• Collected data

--------------------------------

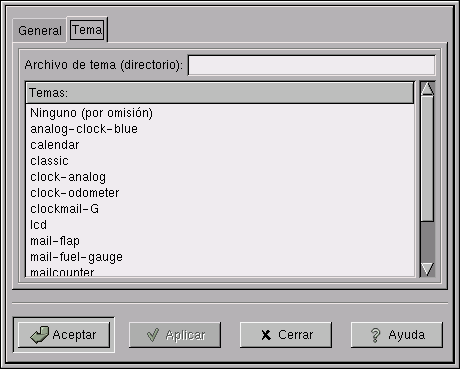Click the theme list scrollbar thumb
This screenshot has height=369, width=460.
click(x=427, y=159)
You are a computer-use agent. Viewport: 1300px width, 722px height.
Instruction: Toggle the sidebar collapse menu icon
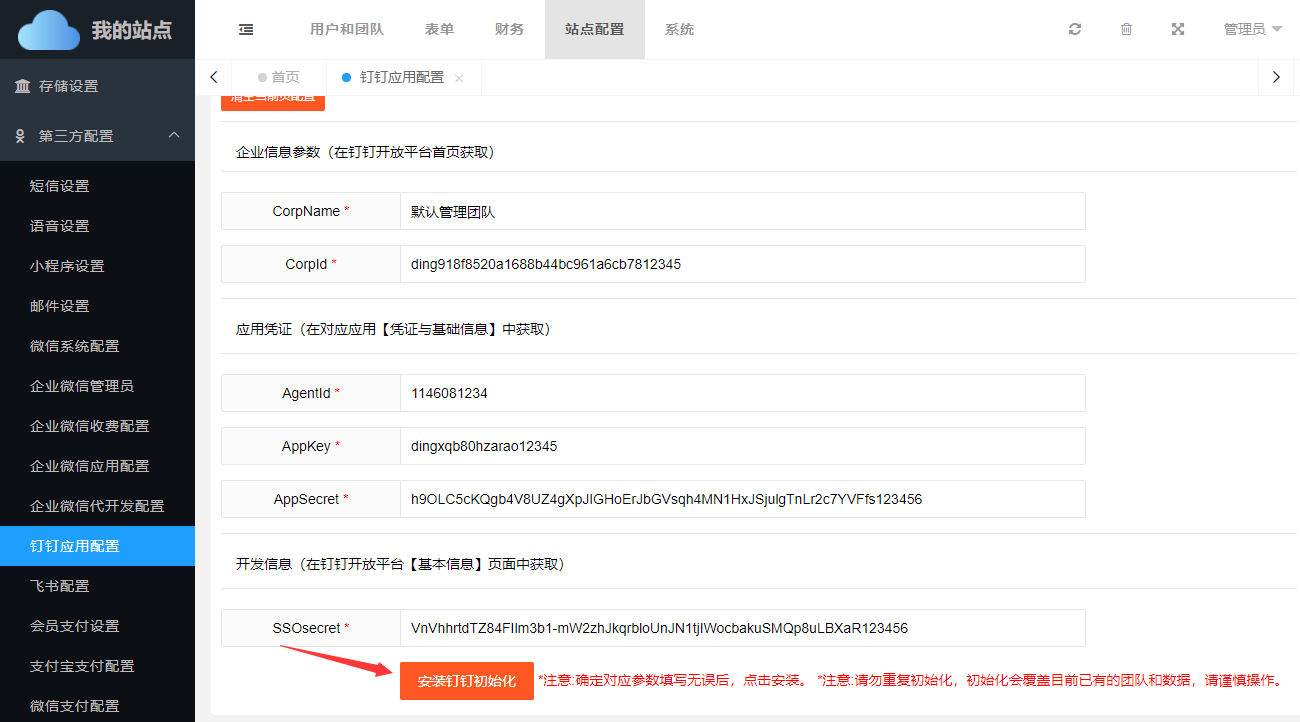click(246, 30)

--------------------------------

• DIRECTION
Render the lines above as a JSON list of strings with one string per line, leaving out blank lines and the pictures.

• TASK OUTPUT
[
  "Click the theme list scrollbar thumb",
  "This screenshot has height=369, width=460.",
  "click(x=427, y=159)",
  "You are a computer-use agent. Viewport: 1300px width, 722px height.",
  "Instruction: Toggle the sidebar collapse menu icon",
  "click(246, 30)"
]